11 Prove : Assignment
Ensemble Learning
Objective
Be able to combine different machine learning algorithms in different forms of ensembles.
Instructions
This assignment is very open-ended. Your task is choose a few different datasets and apply different classification algorithms to these datasets, both individually and in different kinds of ensembles.
In particular, the following are the specific baseline requirements:
Select 3 different datasets of your choice.
Choose some that you think will be difficult to learn on, so that you can see the benefits of the ensembles play out. The UCI repository is the source of many of the ones we have used this semester.
For each dataset:
Try at least 3 different "regular" learning algorithms and note the results.
Use a random forest and note the results. (Play around with a few different options)
Use a gradient boosting machine (GBM) and note the results. (Play around with a few different options
For more information about Gradient Boosting Machines, please read Understanding Gradient Boosting Machines.
Languages and Libraries
You are welcome to use any language or set of libraries you like for this assignment. In Python, you can find bagging and other boosting algorithms in the sklearn-ensemble package.
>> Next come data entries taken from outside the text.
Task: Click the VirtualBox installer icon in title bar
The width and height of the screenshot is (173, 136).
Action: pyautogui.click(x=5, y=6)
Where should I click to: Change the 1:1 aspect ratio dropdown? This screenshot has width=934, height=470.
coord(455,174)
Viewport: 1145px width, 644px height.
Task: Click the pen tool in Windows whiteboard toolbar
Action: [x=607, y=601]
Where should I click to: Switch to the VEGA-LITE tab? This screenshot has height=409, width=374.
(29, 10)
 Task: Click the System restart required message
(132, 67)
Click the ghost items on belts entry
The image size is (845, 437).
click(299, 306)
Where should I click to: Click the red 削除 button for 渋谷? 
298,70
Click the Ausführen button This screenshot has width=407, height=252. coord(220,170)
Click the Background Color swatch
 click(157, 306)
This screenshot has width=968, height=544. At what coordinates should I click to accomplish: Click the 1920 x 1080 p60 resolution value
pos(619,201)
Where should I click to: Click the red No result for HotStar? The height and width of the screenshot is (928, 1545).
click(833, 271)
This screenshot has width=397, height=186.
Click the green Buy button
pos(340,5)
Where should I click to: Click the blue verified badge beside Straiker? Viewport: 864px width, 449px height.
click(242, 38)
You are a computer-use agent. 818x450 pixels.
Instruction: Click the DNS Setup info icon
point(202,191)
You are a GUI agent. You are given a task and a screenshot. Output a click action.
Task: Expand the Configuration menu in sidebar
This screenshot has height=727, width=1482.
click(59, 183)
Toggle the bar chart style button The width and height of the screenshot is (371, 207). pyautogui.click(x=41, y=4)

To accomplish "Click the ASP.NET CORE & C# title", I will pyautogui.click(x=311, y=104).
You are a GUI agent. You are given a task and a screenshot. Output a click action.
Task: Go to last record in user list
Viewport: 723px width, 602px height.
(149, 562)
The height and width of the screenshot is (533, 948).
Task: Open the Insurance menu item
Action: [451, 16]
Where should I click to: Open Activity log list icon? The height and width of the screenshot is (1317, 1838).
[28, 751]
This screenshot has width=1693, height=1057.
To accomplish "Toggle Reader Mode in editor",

For Random Forests and GBMs, there are a number of good options out there. One that you might consider is LightGBM which has an sk-learn style API, which is easy to use and can be used for both random forests and GBMs by switching the boosting_type
parameter. This is also a real-world tool that is used in industry today.
As always, you are encouraged to go above and beyond by experimenting on several more datasets of different make-ups, as well as significant experimentation with the algorithms and their parameters.
Submission
When complete, note the experiments and accuracies in the submission form and upload it to I-Learn.